移転価格による二重課税の解消!『相互協議』とは?

2020年4月15日

先月3月18日に、「無印良品」を展開する良品計画が中国子会社との取引をめぐって東京国税局の税務調査を受け、2017年2月期までの3年間で約75億円の申告漏れを指摘されたことが報道されました。

良品計画が中国子会社から受け取っていた商標権の使用料などを、通常より安く設定することで利益を子会社に移転していたと判断され、移転価格税制が適用されました。

移転価格税制とは、親会社子会社のような国外関連者間取引においては、独立した企業間の通常の取引価格で行われたとみなして計算する制度で、上記事案のように海外への利益移転を防ぐために導入された制度です。

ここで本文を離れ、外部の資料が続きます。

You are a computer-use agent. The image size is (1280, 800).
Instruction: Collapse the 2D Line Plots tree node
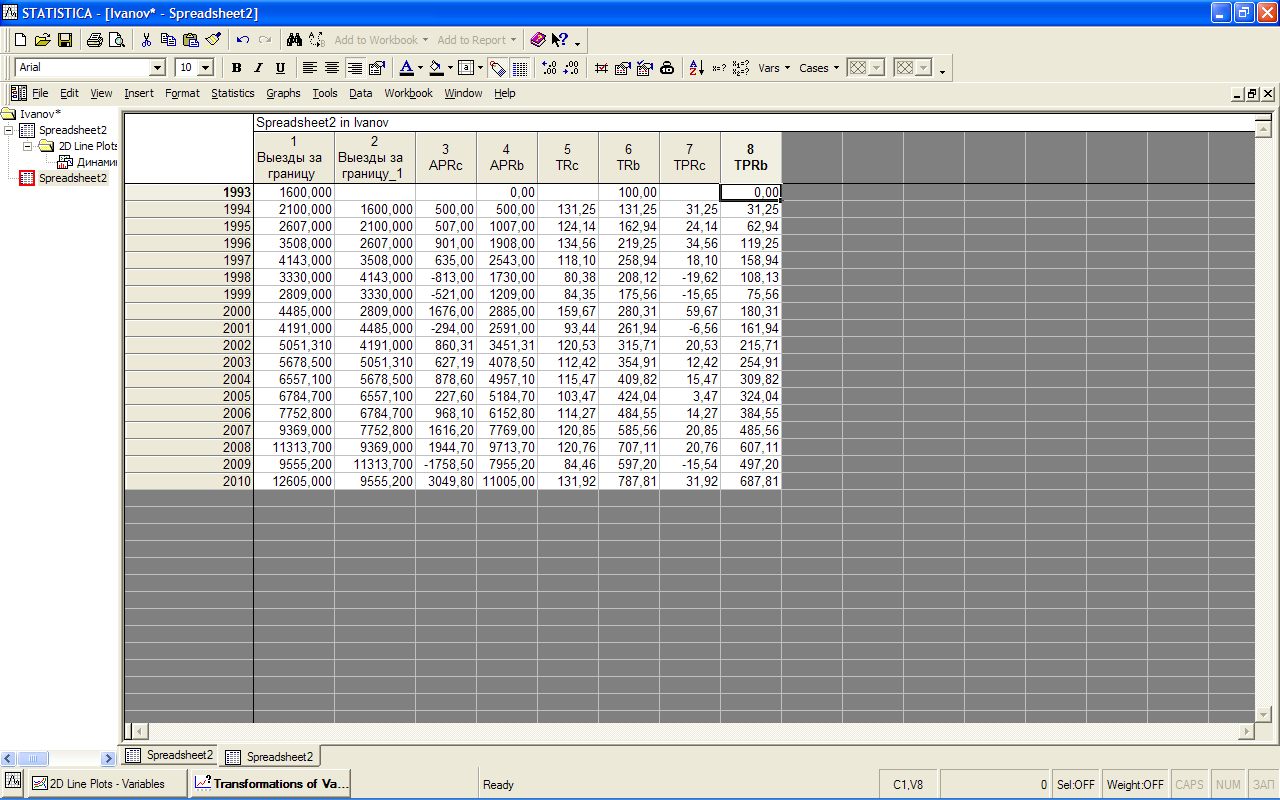[27, 146]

これに対し良品計画は、日本と中国でこの使用料にかかる二重課税の再発を回避するため、日中の税務当局に2国間協議を申請したとのコメントを発表しています。

中国子会社からの使用料の価格が安かったということは、本来的な使用料の価格はもっと高かったということですので、自動的に中国子会社で使用料の価格を高く修正して所得の減額更正が行われれば二重課税は解消されるのですが、実際はそうはなりません。

移転価格税制は国と国の税金の取り合いという面がありますので、中国の税務当局は日本の税務当局の判断を無条件で受け入れることはないのです。

そこでこのような二重課税解消のための手続として、2国間協議(相互協議)の制度が設けられています。

相互協議とは、租税条約の規定に基づき、租税条約締約国等の税務当局間で解決を図るための協議手続です。主に、二重課税を排除することを目的として行われます。

日本における相互協議に関する事務運営指針が以下に取りまとめられています。

相互協議手続に関するガイダンス(Q&A)

https://www.nta.go.jp/taxes/shiraberu/kokusai/map/guidance/index.htm

相互協議におけるポイントや留意事項は以下のとおりです。

  • 租税条約の規定に適合しない課税を受け又は受けるに至ると認められる場合に行うことができます。
  • 租税条約を締結している国または地域との間でしか行うことができません。
  • 寄附金課税は基本的には相互協議の対象とはなりません。寄附金課税は租税条約の規定に適合しない課税とされてはいません。
  • 相互協議申し立てには課税処分から2年または3年以内とする期限があります。
  • 相互協議手続きの完了までには相当程度の時間がかかります(平均2年)。
  • 申立者は相互協議の申し立てを行うことはできますが、 相互協議に参加することはできません(国と国との直接の協議が行われます)。協議の進行には書類の提出だけではなく申立者から当局への情報開示や協力が必要となります。

良品計画は、再発防止もありますが、相互協議という手続きの申請を行うことにより、日本と中国の税務当局同士の話合いがまとまれば、中国で減額更正が行われ今回の二重課税が救済をされることもあわせて期待していると考えられます。